Despite possessing the type of fundamentals that on the surface make it look undervalued, National Bank of Greece SA (NBG) has languished in 2014, undone by poor macroeconomic conditions and lingering worry over toxic assets. However, US analysts have begun to take a more favorable position on the lender’s prospects, causing shares traded Stateside to rise more than 25 percent since May 16.
The Nomura-Deutsche One-Two Punch
On June 3 Nomura upgraded shares of the Athens-based bank from “reduce” to “Buy.” At the same time, they did reduce their price target on the stock slightly, from 3.1 to 2.9 euros, although this can be attributed to the fact that NBG’s stock has dropped since they last weighed in.
It bears mentioning that Nomura downgraded chief rival Piraeus from reduce to "Neutral." While Greek’s Big Four of NBG, Piraeus, Alpha Bank, and Eurobank are often grouped together, especially when discussing the general malaise of the Grecian banking sector, it appears NBG have somewhat set themselves apart in their chances for a recovery from the Greek banking crisis.
Echoing Nomura’s upgrade, on June 6 Deutsche Bank upgraded shares from Neutral to Buy.
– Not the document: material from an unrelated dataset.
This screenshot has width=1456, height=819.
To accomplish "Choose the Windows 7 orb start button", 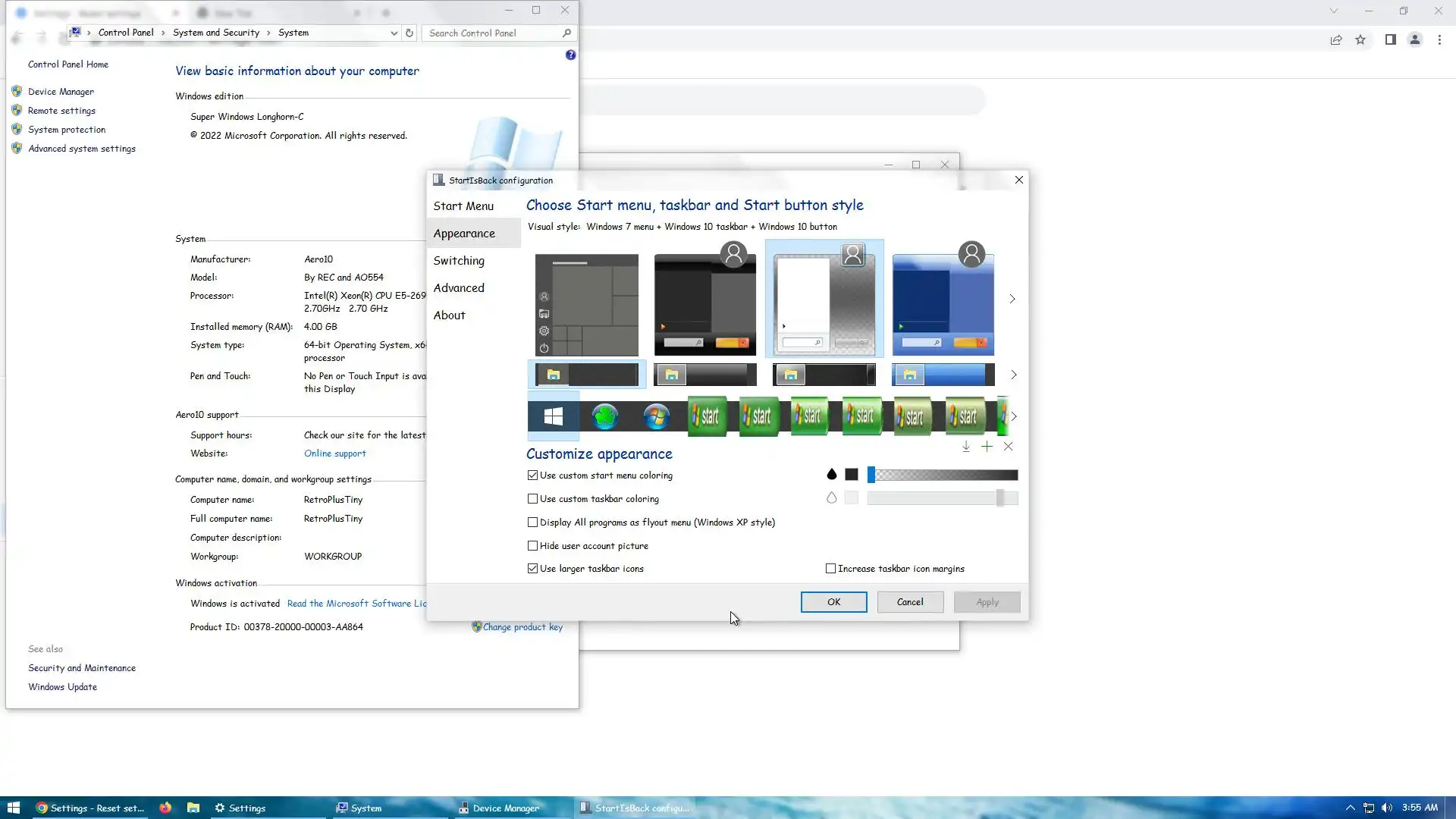I will pyautogui.click(x=656, y=416).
Analyst Rahul Shah did offer some caveats, however, saying that he believed NBG “may be less geared than its peers to a macro turnaround in Greece, which could drive bank funding costs down towards Eurozone average levels, and could also result in provisions recoveries as loan quality improves.”
Despite this reservation, Shah felt confident enough in NBG’s revenue growth potential to raise his rating on the stock, citing the bank’s impressive revenue growth and profit potential, saying he ultimately sees “significant upside to their target price.”
Fundamentals and Sequestration in Modern Greece
As the largest commercial bank in Greece, the 173-year-old NBG has been significantly, and negatively, influenced by the contracting Grecian economy. NBG also sports a sizable presence in the similarly economically unstable country of Turkey, which has made turnaround for the bank especially difficult.
Despite being closely tied to two of the most turbulent economies in the Eurozone, NBG has made strides in recovering from the Great Recession via plans for toxic asset sequestration and strong fundamentals. Aping a move made by their maritime neighbors in Cyprus, NBG has made plans to set up a “bad bank” to compartmentalize the scores of bad assets the lender accumulated during the worst of Greece’s recession. In October 2013 bad loans accounted for nearly 29 percent of the bank’s assets.
From a nuts-and-bolts perspective, NBG sports a P/E ratio at a miniscule 0.79, which is usually considered the sign of a company that is fundamentally undervalued compared to their earnings.
NBG EVA Reports Troubling
However, a more detailed look into the bank’s fundamentals via Equities.com’s EVA reports reveals several troubling signs for the lender, analyst upgrades and a shiny P/E notwithstanding. NBG’s net margin, asset turnover, and equity multiplier are all well below industry averages, suggesting the bank is overextended and overleveraged. Concerning the latter point, NBG is leveraged five times more than the industry average, with an equity multiplier of 45 versus a norm of 9.
It also appears the company’s efficiency, per their DuPont breakdown, is dropping. This is not usually considered a good sign and does not traditionally bode well for their expected future performance.
NBG, along with the other major Grecian banks, are eagerly awaiting a proposed $11.4 billion bailout from European financial authorities which could greatly minimize some of these fundamental concerns over the bank’s balance sheet.
Despite these fundamental concerns, investors and the most recent analysts to cover the company are bullish on its prospects to finally free itself from its largely uninterrupted, nearly five-year-long stock price decline.
By 1:20 EST on June 6 shares of NBG had climbed 4.4 percent to hit $4.03 a share.